E você? Quando se sente realmente só? O isolamento é diferente da solidão. É o momento que se escolhe para estar consigo mesmo, Em paz e harmonia. É uma busca interior, um movimento voluntário, uma virtude desenvolvida. A solidão começa quando nos trancamos para o amor.


Texto retirado do Livro "AMAR PODE DAR CERTO"

quinta-feira, janeiro 24, 2008

"A Imitação da Rosa"



Sempre achei que cada ser humano fosse produto exclusivo no mercado da humanidade, mas após uma leitura não tanto prazerosa, descobri que somos meras imitações.
Seguimos modelos semi-prontos, que moldamos dentro de nossas limitações e os expomos ao mundo como se fossem a mais pura expressão da originalidade.
Somos sempre a "a imitação da rosa". Por que? Será por que não imitamos outro objeto. Resposta: tem algo mais perfeito que um botão de rosa en fleur?
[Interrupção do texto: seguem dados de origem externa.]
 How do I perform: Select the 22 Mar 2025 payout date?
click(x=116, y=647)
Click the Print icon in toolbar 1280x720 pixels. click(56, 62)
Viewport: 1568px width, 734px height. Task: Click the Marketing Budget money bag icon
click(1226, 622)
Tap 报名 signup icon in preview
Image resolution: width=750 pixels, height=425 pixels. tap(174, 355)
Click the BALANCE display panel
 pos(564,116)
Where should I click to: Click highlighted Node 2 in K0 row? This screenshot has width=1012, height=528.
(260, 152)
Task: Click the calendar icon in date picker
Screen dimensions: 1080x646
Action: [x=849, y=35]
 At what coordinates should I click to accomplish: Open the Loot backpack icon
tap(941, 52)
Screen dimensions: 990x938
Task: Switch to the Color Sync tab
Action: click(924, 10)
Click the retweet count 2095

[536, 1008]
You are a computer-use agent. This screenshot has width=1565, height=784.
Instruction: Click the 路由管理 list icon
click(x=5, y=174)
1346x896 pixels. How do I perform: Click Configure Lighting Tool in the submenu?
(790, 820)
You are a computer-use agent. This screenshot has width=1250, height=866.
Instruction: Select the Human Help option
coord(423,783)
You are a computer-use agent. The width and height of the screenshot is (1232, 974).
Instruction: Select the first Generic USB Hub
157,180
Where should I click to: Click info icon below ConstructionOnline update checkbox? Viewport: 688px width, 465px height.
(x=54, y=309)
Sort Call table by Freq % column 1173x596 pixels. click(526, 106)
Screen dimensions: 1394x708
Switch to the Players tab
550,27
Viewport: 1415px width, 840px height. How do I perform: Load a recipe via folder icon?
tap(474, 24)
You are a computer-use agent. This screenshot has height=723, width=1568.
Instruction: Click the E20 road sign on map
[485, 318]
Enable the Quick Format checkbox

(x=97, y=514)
Imitamos o que achamos belo e seguimos esse modelo de forma a sacralizá-lo.
E pior, não fazemos isso em busca do belo, mas em busca da aprovação de outro imitador que nos observa, nos examina e nos julga - o outro.
Passamos pela vida querendo ser exemplos de filhos, modelos perfeitos de adolescentes rebeldes ou bem comportados (isso vai depender da galera de "imitantes" que você segue), exemplos de pais, exemplo de profissional etc.
Ufa!!! Sempre exemplos, sempre modelos. Quem não quer ser um ídolo? adorado? aprovado?
Ainda você que contraria todas as normas - você pensa que é original, que é você mesmo? NÃO!!! Lamento, mas não passa de mais um imitante da classe que busca o "erro" como filosofia de vida. É mais uma imitação, porém imita as minorias.
Ainda que você radicalize tudo e tente ser diferente ao máximo, você sempre estará em busca da sua rosa.... Ah! essa rosa que nos escapa entre os dedos e que passamos uma vida em busca... a rosa da auto-afirmação.
E, o que seria não ser "a imitação da rosa"?
Verdadeiramente não sei, quanto mais penso em ser eu mesma mais me vejo envolta em algum cliché... nada parece único, original... parece que tudo já foi inventado, experimentado... e tudo que eu tentar ser vai parecer mais uma imitação transmutada, porém não original.
Talvez se aceitarmos que vivemos em meio a tantos clichés e nos deixarmos passear em meio a eles, sem julgá-los, como fazem os moralistas, mas aproveitando um pedacinho que nos agrada de cada detalhe da vida, seremos diferentes. Ao menos seremos mais felizes, gozaremos mais da vida, pois essa busca chata em se encaixar em alguma rosa ou julgar àquelas que não achamos dignas de imitação, parece mais um sadomasoquismo, porém sem prazer, apenas dor.